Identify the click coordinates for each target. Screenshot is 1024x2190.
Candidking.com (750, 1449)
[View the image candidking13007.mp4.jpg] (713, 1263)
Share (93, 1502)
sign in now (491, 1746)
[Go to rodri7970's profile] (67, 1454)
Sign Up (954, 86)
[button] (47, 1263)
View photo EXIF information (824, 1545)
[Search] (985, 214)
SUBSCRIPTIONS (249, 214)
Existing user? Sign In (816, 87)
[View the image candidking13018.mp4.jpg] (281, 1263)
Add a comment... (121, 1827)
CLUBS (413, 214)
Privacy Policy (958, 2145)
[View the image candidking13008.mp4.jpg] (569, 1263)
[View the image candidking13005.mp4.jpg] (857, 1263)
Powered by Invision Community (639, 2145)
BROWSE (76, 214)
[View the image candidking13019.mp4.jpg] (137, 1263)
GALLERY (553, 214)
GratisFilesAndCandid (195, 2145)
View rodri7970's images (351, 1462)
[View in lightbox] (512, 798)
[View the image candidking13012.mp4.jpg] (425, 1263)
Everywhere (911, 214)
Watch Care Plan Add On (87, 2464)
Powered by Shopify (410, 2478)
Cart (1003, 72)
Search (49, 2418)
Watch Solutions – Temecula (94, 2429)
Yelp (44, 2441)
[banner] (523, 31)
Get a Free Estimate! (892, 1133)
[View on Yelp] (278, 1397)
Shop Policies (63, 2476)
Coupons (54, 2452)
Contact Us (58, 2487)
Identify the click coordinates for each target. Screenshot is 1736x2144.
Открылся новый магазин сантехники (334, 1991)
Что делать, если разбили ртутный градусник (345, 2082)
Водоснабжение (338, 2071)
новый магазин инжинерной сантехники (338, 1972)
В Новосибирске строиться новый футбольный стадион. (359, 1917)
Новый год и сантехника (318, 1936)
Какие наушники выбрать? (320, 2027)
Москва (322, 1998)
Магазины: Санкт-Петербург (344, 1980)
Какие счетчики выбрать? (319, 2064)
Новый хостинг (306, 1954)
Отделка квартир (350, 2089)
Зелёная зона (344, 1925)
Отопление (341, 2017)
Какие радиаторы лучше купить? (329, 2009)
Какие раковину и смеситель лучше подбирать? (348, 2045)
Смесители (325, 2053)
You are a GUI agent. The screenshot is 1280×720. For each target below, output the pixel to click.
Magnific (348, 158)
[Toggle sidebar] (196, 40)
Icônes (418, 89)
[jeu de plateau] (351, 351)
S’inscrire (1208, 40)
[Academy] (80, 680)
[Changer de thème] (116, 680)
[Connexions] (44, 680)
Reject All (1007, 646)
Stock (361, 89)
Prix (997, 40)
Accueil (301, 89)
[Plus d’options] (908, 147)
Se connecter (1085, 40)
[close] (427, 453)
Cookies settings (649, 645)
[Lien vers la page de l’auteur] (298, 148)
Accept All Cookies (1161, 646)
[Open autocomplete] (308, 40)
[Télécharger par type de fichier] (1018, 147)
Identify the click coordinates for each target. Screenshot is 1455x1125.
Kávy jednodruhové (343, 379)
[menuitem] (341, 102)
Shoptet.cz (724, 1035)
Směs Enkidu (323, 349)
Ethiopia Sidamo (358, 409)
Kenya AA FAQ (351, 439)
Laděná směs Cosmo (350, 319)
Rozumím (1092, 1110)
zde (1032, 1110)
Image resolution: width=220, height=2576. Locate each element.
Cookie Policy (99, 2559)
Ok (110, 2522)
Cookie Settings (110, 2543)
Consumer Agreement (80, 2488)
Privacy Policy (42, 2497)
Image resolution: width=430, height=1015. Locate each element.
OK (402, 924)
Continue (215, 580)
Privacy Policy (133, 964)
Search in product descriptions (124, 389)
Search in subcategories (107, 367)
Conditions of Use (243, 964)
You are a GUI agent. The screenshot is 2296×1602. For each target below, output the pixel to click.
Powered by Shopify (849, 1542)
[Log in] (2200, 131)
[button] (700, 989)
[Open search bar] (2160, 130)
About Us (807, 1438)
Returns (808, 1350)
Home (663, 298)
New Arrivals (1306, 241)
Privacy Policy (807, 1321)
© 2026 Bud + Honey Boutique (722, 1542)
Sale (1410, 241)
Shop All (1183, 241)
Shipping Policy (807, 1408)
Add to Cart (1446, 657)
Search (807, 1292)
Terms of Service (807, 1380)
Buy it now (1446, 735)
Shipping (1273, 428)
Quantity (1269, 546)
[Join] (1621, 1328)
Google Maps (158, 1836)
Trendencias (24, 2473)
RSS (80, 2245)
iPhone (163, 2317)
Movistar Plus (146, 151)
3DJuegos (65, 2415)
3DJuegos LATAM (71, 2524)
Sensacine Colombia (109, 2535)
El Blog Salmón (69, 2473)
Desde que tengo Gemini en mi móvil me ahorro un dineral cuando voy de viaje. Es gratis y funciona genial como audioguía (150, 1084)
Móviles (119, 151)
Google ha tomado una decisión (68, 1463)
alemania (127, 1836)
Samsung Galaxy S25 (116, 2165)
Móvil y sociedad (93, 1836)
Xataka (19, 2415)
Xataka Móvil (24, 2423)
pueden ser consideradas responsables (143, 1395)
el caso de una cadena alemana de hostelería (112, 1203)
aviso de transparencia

======

Leaving out every line before the one with "Móvil y sociedad (93, 1836)", print the rest of the listing above exactly, through its final line.

* [Answer space]
Móvil y sociedad (93, 1836)
Xataka (19, 2415)
Xataka Móvil (24, 2423)
pueden ser consideradas responsables (143, 1395)
el caso de una cadena alemana de hostelería (112, 1203)
aviso de transparencia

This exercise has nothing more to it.